Lucky Charms isn't a product of Ireland?

180

u/Adderkleet Dec 06 '16

Nope. In fact it's so much not a product of Ireland that the nutritional information on the front must be covered with a sticker, since it is illegal for a product with that much sugar to claim to be nutritionally beneficial.

123

u/ItsBail Dec 06 '16

But it's magically delicious

1

u/[deleted] Dec 06 '16

They are Grrrrrrreeeeeeeaaaaattttt!!!

11

u/[deleted] Dec 06 '16

The sticker should show it's net health benefit. Like: -70 health

3

u/OrElse_Ellipsis Dec 06 '16

-70 HP, +100 MP

9

u/Gareth79 Dec 06 '16

It's because the nutrition format isn't in the EU required standard. The food labelling laws were reworked recently and it put a lot of importers out of business because of the increased requirements. Now not only must the nutrition be in a certain format but the US one must be covered up. The ingredients also need allergens to be highlighted - previously the standard ingredients often met the requirements. The workload of having a qualified labelling expert re-write everything means that only larger importers can make the sums add up :/

11

u/smurphatron Dec 06 '16

It's nothing to do with it being illegal to show nutritional benefit, although that is a nice myth to shit on Americans with.

It's just because the nutritional table is of a different format than the one used in Ireland.

2

u/Adderkleet Dec 06 '16

That doesn't explain the covering of vitamin/mineral info on Pop Tarts.
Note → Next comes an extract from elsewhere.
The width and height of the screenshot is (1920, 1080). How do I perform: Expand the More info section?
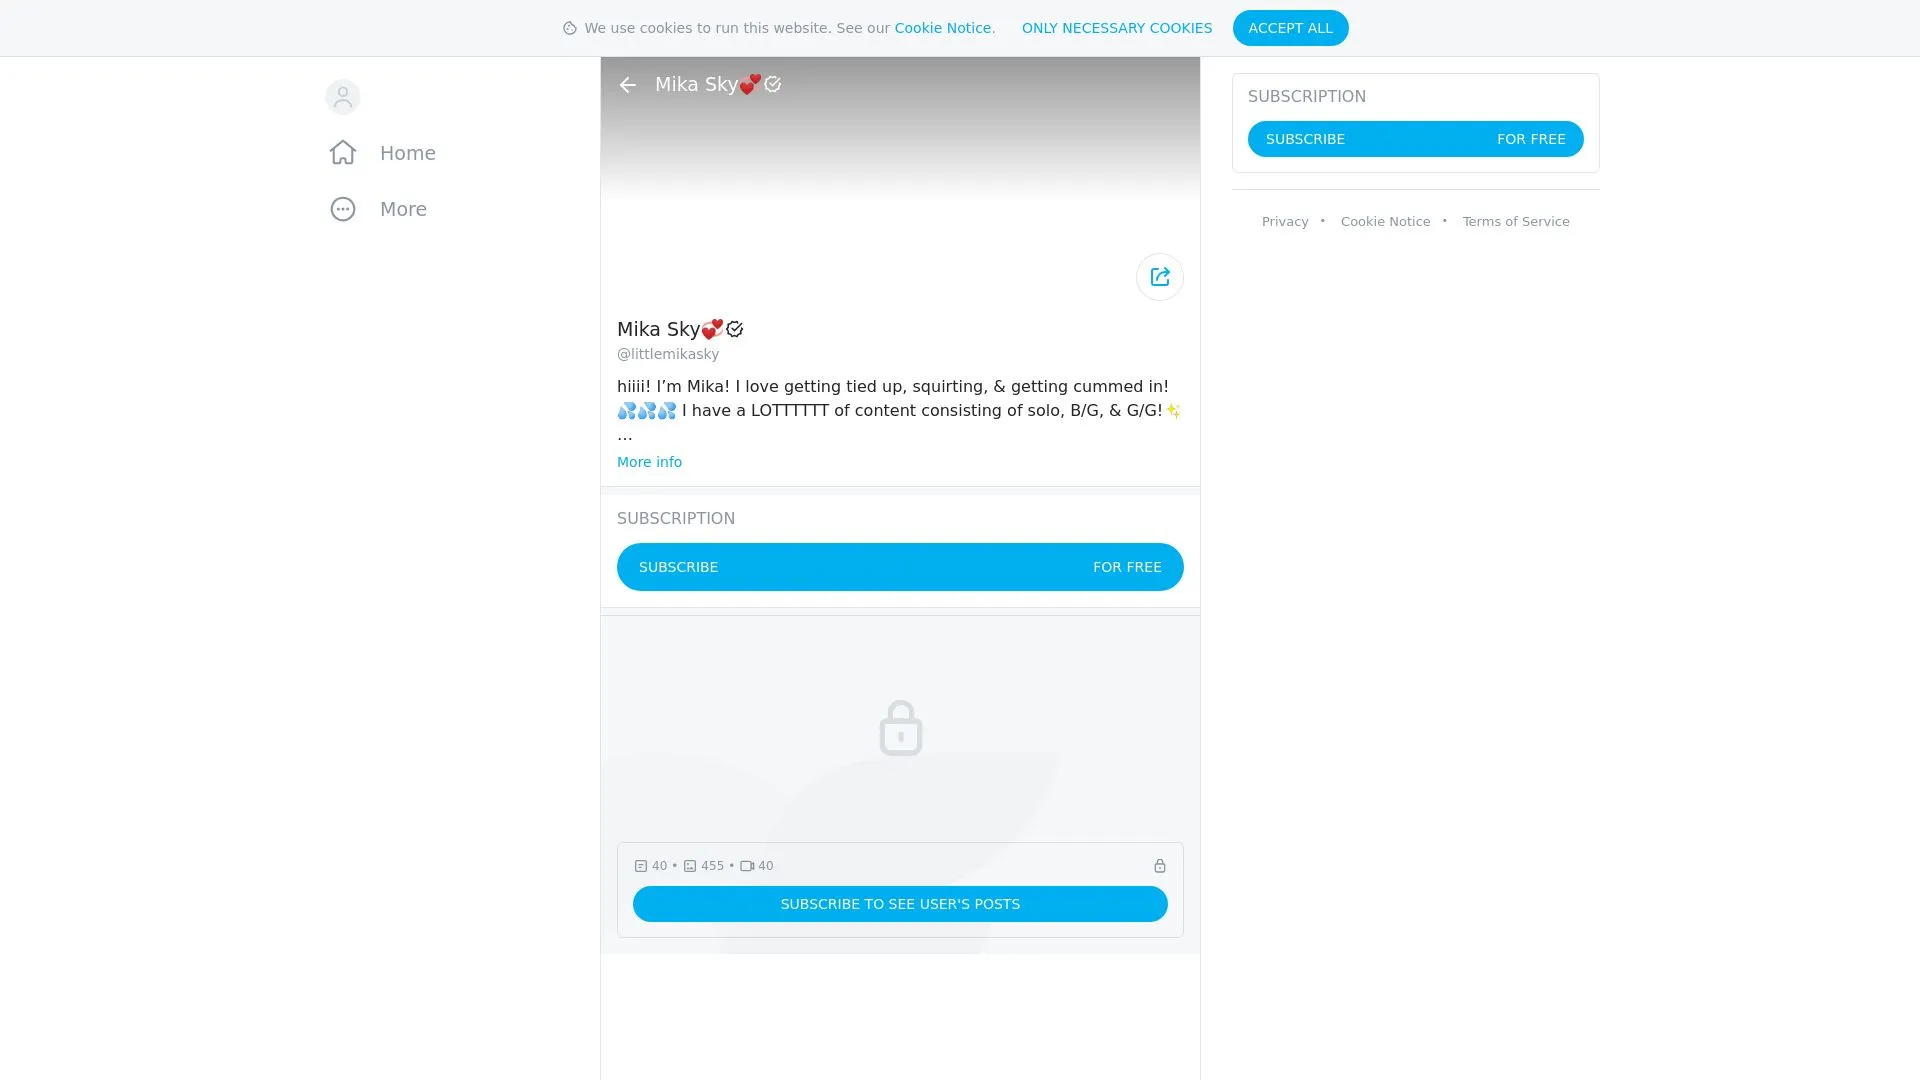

There are foods that you cannot claim nutritious over here.

Also, the formats for frontal info are extremely similar, and I know the US uses grams and daily-%. The only possible difference I can think of is portion size.

4

u/smurphatron Dec 06 '16

We weren't talking about vitamins and minerals on pop tarts.

As for the bottom part, "extremely similar" doesn't cut it when it comes to legal regulations.

2

u/Adderkleet Dec 06 '16

I doubt there are any differences. And from personal experience, FDA requirements are more exacting (PDP text requirements, mandated information cannot be interrupted, address must appear directly after ingredients). EU requirements are more flexible, and it is possible to match both on everything except the main nutritional information panel (which is not on the PDP).

2

u/[deleted] Dec 06 '16

I won a box in a competition once.

I spat out the first mouthful and threw them away. It's like eating pure sugar.

7

u/pyronius Dec 06 '16

Ok, but why did you spit them out? Were they rotten or something?

1

u/Porridgeandpeas Dec 06 '16

So gross, like eating sugar lumps with marshmallowy sugar lumps

1

u/Joetato Dec 06 '16

So "gross" means "delicious" there? How odd.

1

u/Porridgeandpeas Dec 07 '16

Correct! My spelling is awful these days.

1

u/SparklyPen Dec 06 '16

You're suppose to put cereal in milk, then eat it.

-2

u/[deleted] Dec 06 '16

i never understood people who eat dessert for breakfast. it's just asking for beetus.

1

u/RaptorF22 Dec 06 '16

Wow. TIL

1

u/Joetato Dec 06 '16

I'd probably sneakily peel all the stickers off and see what happens.

32

u/[deleted] Dec 06 '16

Don't listen to the responses. They're just trying to hide their gold.

9

u/ewall09 Dec 06 '16

My life is lie.

1

u/Technauts Dec 06 '16

It used to be a thing over here until the mid 90s, then it got scrapped. If my memory serves me correctly we could get froot loops back then too and another American cereal which I can't remember. (Froot loops came back here 5-6 years ago but have way less sugar and salt than the American stuff).

1

u/RopeEmporium Dec 06 '16

No, you're thinking of sectarian violence.